WHAT THE EXERCISE ASKS:
Please reproduce each of the rows below exactly, keeping every line unchanged.

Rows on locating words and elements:
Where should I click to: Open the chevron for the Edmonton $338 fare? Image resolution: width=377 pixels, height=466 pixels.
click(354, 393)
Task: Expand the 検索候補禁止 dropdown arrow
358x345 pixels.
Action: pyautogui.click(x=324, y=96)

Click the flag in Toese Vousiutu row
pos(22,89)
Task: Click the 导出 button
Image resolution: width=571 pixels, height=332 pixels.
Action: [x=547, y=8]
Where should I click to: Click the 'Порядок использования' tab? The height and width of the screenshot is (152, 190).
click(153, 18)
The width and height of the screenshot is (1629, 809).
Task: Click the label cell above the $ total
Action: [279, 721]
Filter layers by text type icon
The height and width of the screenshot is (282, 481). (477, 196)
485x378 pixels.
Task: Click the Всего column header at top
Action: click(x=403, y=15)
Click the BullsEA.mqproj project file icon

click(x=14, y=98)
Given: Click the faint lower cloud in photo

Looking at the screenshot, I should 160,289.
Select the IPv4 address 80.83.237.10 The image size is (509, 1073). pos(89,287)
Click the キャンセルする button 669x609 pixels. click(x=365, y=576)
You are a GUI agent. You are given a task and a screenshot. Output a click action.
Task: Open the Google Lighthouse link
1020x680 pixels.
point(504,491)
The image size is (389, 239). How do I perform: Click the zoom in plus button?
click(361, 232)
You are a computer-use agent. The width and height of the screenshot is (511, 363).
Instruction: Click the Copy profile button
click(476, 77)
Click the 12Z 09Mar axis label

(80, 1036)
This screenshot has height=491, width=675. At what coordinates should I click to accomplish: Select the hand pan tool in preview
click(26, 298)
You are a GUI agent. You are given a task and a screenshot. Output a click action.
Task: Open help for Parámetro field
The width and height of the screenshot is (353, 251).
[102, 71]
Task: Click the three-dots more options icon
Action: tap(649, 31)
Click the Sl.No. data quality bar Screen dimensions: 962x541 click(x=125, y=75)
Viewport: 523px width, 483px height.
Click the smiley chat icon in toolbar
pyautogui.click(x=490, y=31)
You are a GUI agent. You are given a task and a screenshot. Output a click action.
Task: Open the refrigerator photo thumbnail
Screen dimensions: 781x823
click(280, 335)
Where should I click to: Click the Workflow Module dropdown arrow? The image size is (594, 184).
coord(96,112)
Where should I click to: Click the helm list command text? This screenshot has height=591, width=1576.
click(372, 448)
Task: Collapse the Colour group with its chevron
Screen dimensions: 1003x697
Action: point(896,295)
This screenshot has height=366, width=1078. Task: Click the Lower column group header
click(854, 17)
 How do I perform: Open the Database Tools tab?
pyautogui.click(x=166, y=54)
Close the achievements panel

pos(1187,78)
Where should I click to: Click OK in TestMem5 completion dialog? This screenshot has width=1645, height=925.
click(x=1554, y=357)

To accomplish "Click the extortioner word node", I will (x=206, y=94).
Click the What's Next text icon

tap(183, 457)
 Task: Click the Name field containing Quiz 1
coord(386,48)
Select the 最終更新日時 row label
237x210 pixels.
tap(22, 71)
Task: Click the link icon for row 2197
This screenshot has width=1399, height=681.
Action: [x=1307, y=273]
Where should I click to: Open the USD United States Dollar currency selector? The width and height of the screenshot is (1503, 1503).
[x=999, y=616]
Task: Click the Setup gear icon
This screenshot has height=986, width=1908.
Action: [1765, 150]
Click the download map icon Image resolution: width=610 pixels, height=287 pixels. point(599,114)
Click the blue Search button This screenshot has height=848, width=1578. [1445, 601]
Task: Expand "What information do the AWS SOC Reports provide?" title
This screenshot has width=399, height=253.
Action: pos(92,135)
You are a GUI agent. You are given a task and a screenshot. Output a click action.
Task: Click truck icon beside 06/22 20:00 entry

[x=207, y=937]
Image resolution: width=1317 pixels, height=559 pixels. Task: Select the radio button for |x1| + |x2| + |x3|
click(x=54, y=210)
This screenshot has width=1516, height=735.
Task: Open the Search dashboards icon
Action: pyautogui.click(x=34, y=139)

WRITTEN SOLUTION:
Where should I click to: Open the chevron for the Edmonton $338 fare? Image resolution: width=377 pixels, height=466 pixels.
click(354, 393)
Task: Expand the 検索候補禁止 dropdown arrow
358x345 pixels.
Action: pyautogui.click(x=324, y=96)

Click the flag in Toese Vousiutu row
pos(22,89)
Task: Click the 导出 button
Image resolution: width=571 pixels, height=332 pixels.
Action: [x=547, y=8]
Where should I click to: Click the 'Порядок использования' tab? The height and width of the screenshot is (152, 190).
click(153, 18)
The width and height of the screenshot is (1629, 809).
Task: Click the label cell above the $ total
Action: [279, 721]
Filter layers by text type icon
The height and width of the screenshot is (282, 481). (477, 196)
485x378 pixels.
Task: Click the Всего column header at top
Action: click(x=403, y=15)
Click the BullsEA.mqproj project file icon

click(x=14, y=98)
Given: Click the faint lower cloud in photo

Looking at the screenshot, I should 160,289.
Select the IPv4 address 80.83.237.10 The image size is (509, 1073). pos(89,287)
Click the キャンセルする button 669x609 pixels. click(x=365, y=576)
You are a GUI agent. You are given a task and a screenshot. Output a click action.
Task: Open the Google Lighthouse link
1020x680 pixels.
point(504,491)
The image size is (389, 239). How do I perform: Click the zoom in plus button?
click(361, 232)
You are a computer-use agent. The width and height of the screenshot is (511, 363).
Instruction: Click the Copy profile button
click(476, 77)
Click the 12Z 09Mar axis label

(80, 1036)
This screenshot has height=491, width=675. At what coordinates should I click to accomplish: Select the hand pan tool in preview
click(26, 298)
You are a GUI agent. You are given a task and a screenshot. Output a click action.
Task: Open help for Parámetro field
The width and height of the screenshot is (353, 251).
[102, 71]
Task: Click the three-dots more options icon
Action: tap(649, 31)
Click the Sl.No. data quality bar Screen dimensions: 962x541 click(x=125, y=75)
Viewport: 523px width, 483px height.
Click the smiley chat icon in toolbar
pyautogui.click(x=490, y=31)
You are a GUI agent. You are given a task and a screenshot. Output a click action.
Task: Open the refrigerator photo thumbnail
Screen dimensions: 781x823
click(280, 335)
Where should I click to: Click the Workflow Module dropdown arrow? The image size is (594, 184).
coord(96,112)
Where should I click to: Click the helm list command text? This screenshot has height=591, width=1576.
click(372, 448)
Task: Collapse the Colour group with its chevron
Screen dimensions: 1003x697
Action: point(896,295)
This screenshot has height=366, width=1078. Task: Click the Lower column group header
click(854, 17)
 How do I perform: Open the Database Tools tab?
pyautogui.click(x=166, y=54)
Close the achievements panel

pos(1187,78)
Where should I click to: Click OK in TestMem5 completion dialog? This screenshot has width=1645, height=925.
click(x=1554, y=357)

To accomplish "Click the extortioner word node", I will (x=206, y=94).
Click the What's Next text icon

tap(183, 457)
 Task: Click the Name field containing Quiz 1
coord(386,48)
Select the 最終更新日時 row label
237x210 pixels.
tap(22, 71)
Task: Click the link icon for row 2197
This screenshot has width=1399, height=681.
Action: [x=1307, y=273]
Where should I click to: Open the USD United States Dollar currency selector? The width and height of the screenshot is (1503, 1503).
[x=999, y=616]
Task: Click the Setup gear icon
This screenshot has height=986, width=1908.
Action: [1765, 150]
Click the download map icon Image resolution: width=610 pixels, height=287 pixels. point(599,114)
Click the blue Search button This screenshot has height=848, width=1578. [1445, 601]
Task: Expand "What information do the AWS SOC Reports provide?" title
This screenshot has width=399, height=253.
Action: pos(92,135)
You are a GUI agent. You are given a task and a screenshot. Output a click action.
Task: Click truck icon beside 06/22 20:00 entry

[x=207, y=937]
Image resolution: width=1317 pixels, height=559 pixels. Task: Select the radio button for |x1| + |x2| + |x3|
click(x=54, y=210)
This screenshot has width=1516, height=735.
Task: Open the Search dashboards icon
Action: pyautogui.click(x=34, y=139)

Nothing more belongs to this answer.